Jakarta, Pahami.id –
Skandal keamanan mengguncang pemerintah Amerika Serikat (Kita) Setelah terungkap bahwa data dari kelompok obrolan sinyal yang berisi pejabat tinggi pemerintah Donald Trump telah bocor.
Kebocoran ini menimbulkan kekhawatiran serius atas keselamatan komunikasi dalam ruang lingkup intelijen dan pemerintah.
Menurut laporan yang beredar, informasi dari kelompok -kelompok sinyal yang digunakan oleh petugas keamanan nasional AS untuk membahas operasi militer, termasuk serangan terhadap Yaman, telah diakses oleh partai -partai yang tidak sah.
Majalah Atlantic pertama kali mengungkapkan bahwa editor mereka secara tidak sengaja dimasukkan dalam kelompok sinyal, memungkinkan mereka untuk melihat diskusi rahasia tentang serangan terhadap pemberontak Houthi di Yaman yang didukung oleh Iran.
Dalam persidangan di Kongres, Direktur Intelijen Nasional Tatsi Gabbard dan petugas intelijen lainnya membela penggunaan aplikasi pihak ketiga.
Sementara itu, Menteri Pertahanan AS Pete Hegseth bersikeras bahwa tidak ada informasi rahasia yang dibagikan.
“Tidak ada unit, lokasi, rute, rute penerbangan, sumber daya, metode, atau informasi rahasia,” kata Hegseth di CNN pada hari Rabu (3/26).
Dia menyebut pesan itu sebagai pembaruan tim yang bertujuan memberikan informasi umum secara real time.
“Itulah yang saya lakukan,” katanya. “Itu pekerjaanku.”
Namun, dua sumber menyangkal klaim Hegseth. Seorang petugas pertahanan AS yang mengetahui operasi itu, serta sumber -sumber lain yang menerima instruksi sesudahnya, mengkonfirmasi bahwa informasi yang dibagikan oleh Hegseth sangat rahasia pada waktu itu, terutama karena operasi itu tidak dimulai.
Menteri Luar Negeri AS Marco Rubio mengatakan insiden seorang jurnalis dalam kelompok obrolan membahas rencana serangan militer sebagai kesalahan besar. Dia memperkirakan bahwa akan ada reformasi untuk mencegah peristiwa yang sama.
“Tentu saja, seseorang membuat kesalahan besar – dengan menambahkan jurnalis. Tidak ada masalah dengan seorang jurnalis, tetapi Anda tidak boleh berada dalam kelompok,” kata Rubio pada konferensi pers di Jamaika.

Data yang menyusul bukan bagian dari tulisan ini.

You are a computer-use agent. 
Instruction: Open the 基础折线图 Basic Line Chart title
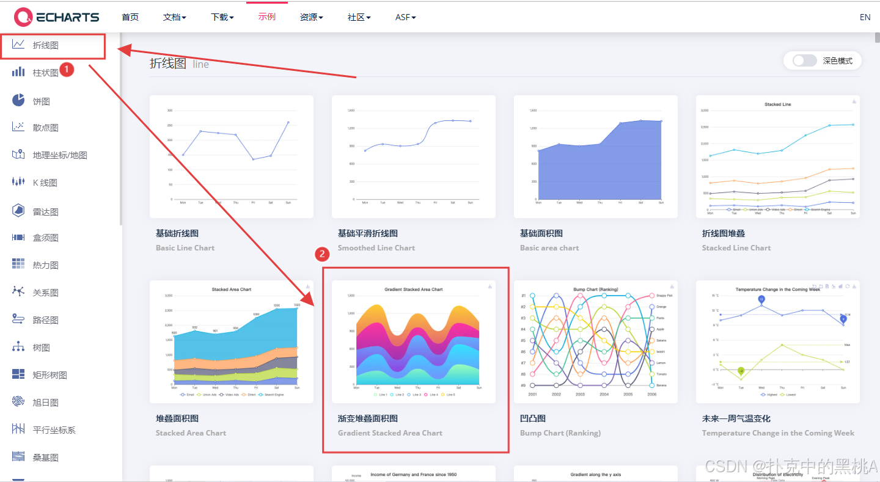[177, 233]

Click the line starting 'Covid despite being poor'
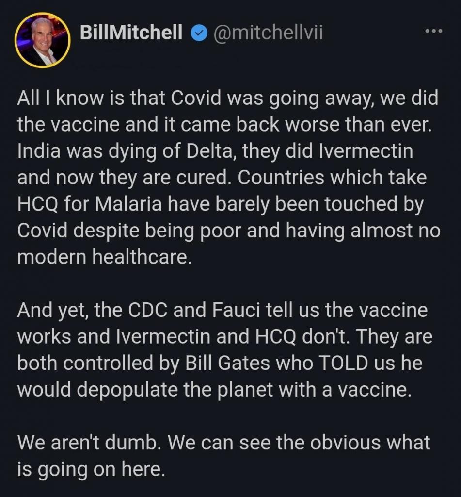point(229,231)
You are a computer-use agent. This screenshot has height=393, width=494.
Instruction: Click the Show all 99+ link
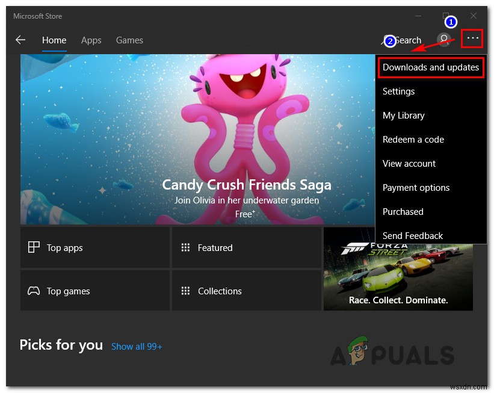[137, 346]
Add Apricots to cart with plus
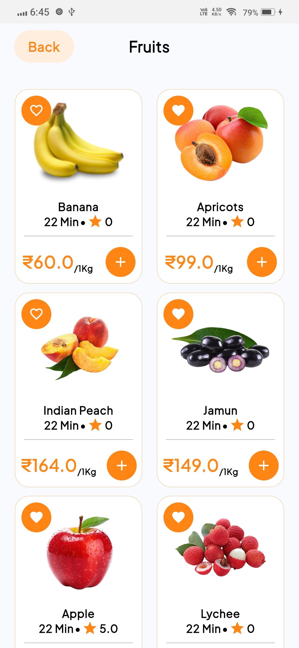 (262, 262)
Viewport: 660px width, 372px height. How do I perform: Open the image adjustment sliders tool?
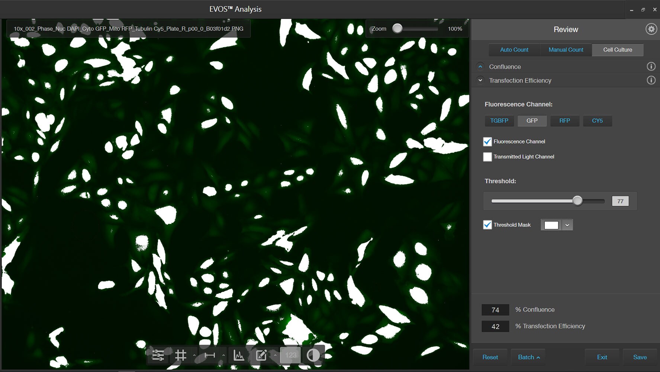point(158,355)
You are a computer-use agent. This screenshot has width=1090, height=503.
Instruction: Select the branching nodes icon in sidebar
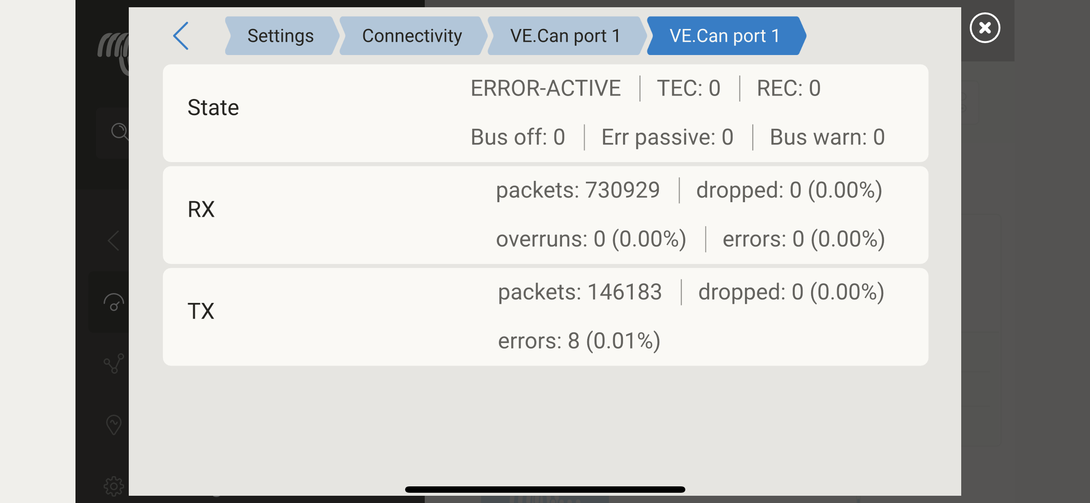pyautogui.click(x=114, y=363)
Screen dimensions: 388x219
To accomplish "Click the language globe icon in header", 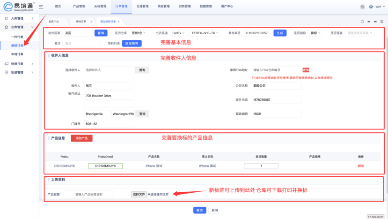I will coord(371,7).
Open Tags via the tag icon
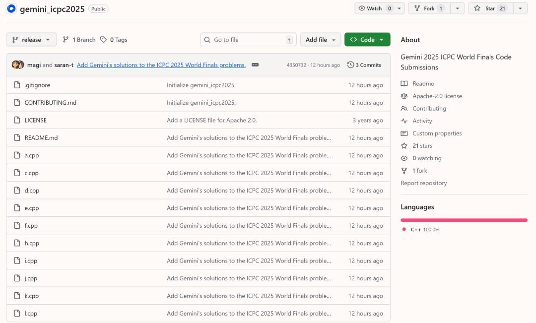The image size is (536, 323). point(104,40)
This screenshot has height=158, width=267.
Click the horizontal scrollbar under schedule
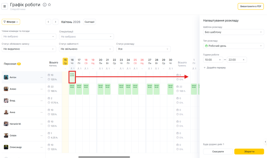click(x=104, y=157)
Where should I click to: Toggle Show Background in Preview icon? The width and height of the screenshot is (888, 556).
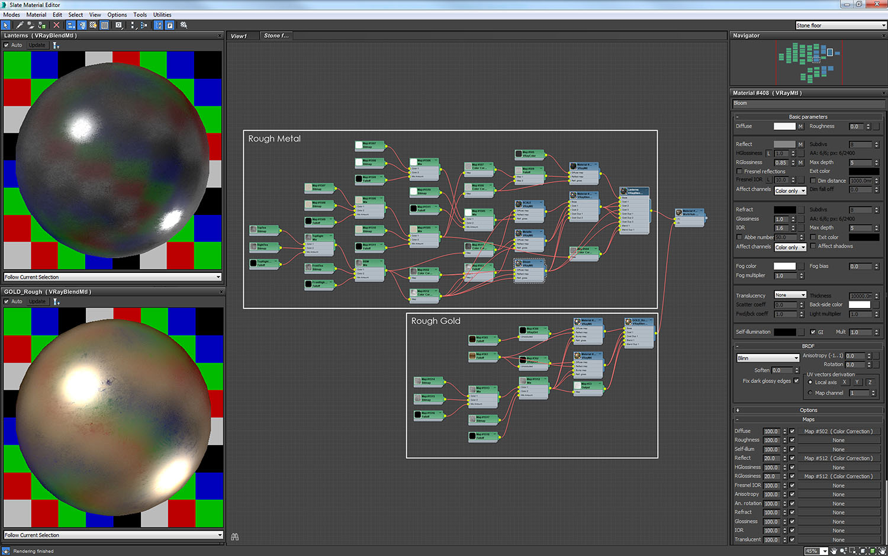(x=104, y=25)
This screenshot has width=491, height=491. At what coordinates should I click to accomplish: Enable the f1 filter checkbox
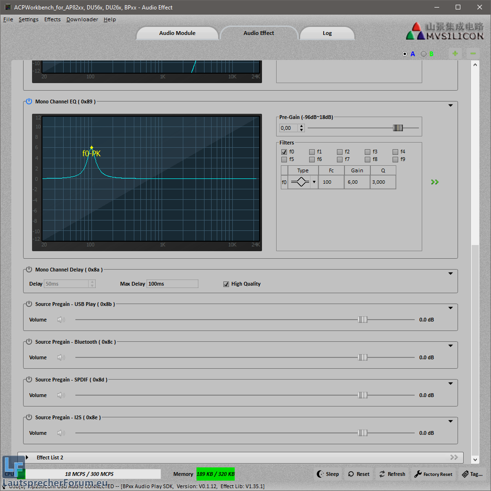pyautogui.click(x=312, y=152)

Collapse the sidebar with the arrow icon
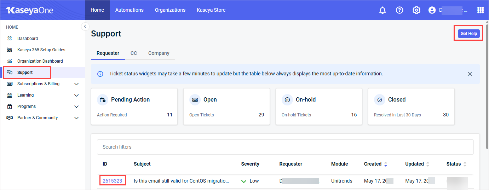click(x=85, y=27)
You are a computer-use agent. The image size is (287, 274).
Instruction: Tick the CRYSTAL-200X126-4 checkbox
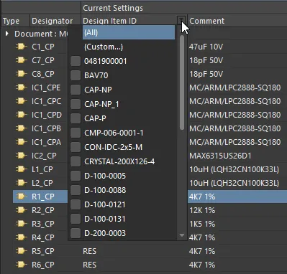(x=76, y=161)
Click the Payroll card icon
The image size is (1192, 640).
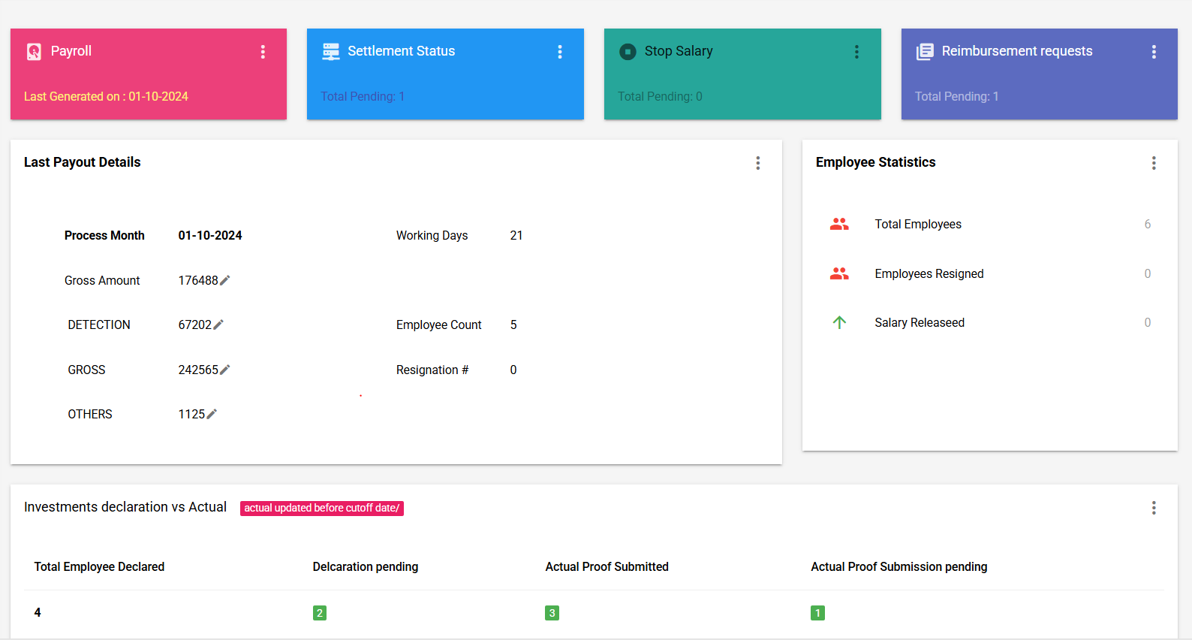[x=34, y=51]
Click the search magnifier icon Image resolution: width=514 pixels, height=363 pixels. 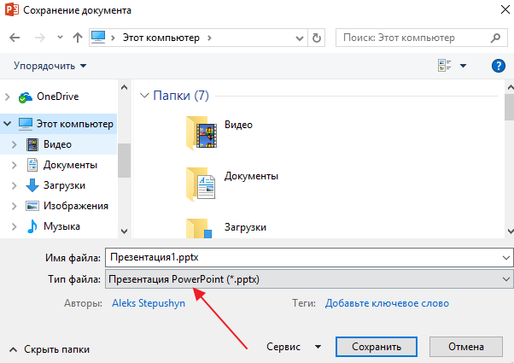click(495, 38)
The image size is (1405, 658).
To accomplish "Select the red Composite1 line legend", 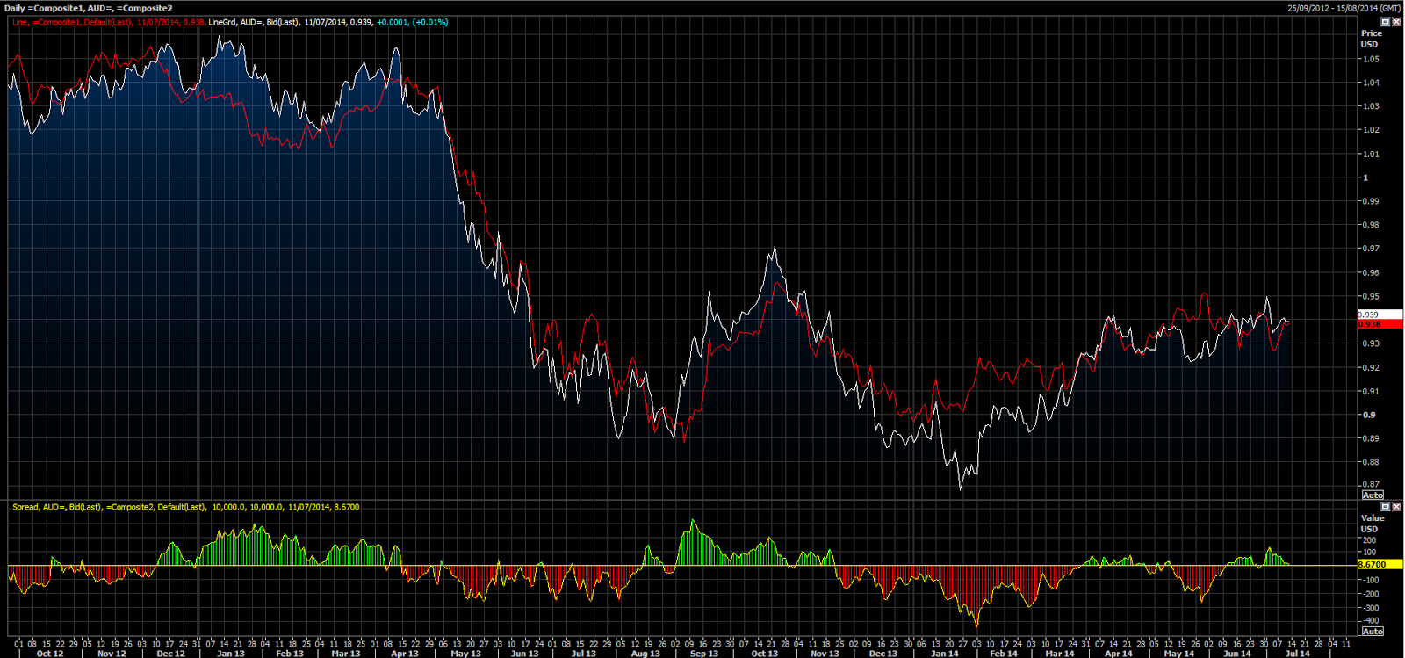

Rubio tidak menunjukkan siapa yang bersalah, tetapi dengan cepat mengkonfirmasi bahwa ia hanya terlibat dalam percakapan kelompok dua kali, ketika menyerahkan perwakilan dan memberi selamat kepada militer AS setelah serangan terhadap Yaman secara terbuka diumumkan.
Anggota Kongres dari Partai Demokrat, Jim Himes, menilai bahwa kebocoran ini sangat berbahaya.
“Hanya karena nasib yang luar biasa, tidak ada tentara AS yang terbunuh oleh kesalahan komunikasi ini,” katanya.
Namun, bukti yang dikeluarkan menunjukkan bahwa metode serangan dan senjata yang digunakan dibahas dalam kelompok.
Gedung Putih menyebut laporan ini sebagai “berita palsu,” sementara beberapa pejabat intelijen mengakui risiko menggunakan aplikasi sinyal untuk komunikasi resmi.
Sampai saat ini, investigasi internal masih berlangsung untuk memastikan bahwa tingkat kebocoran data ini telah mempengaruhi keamanan nasional AS.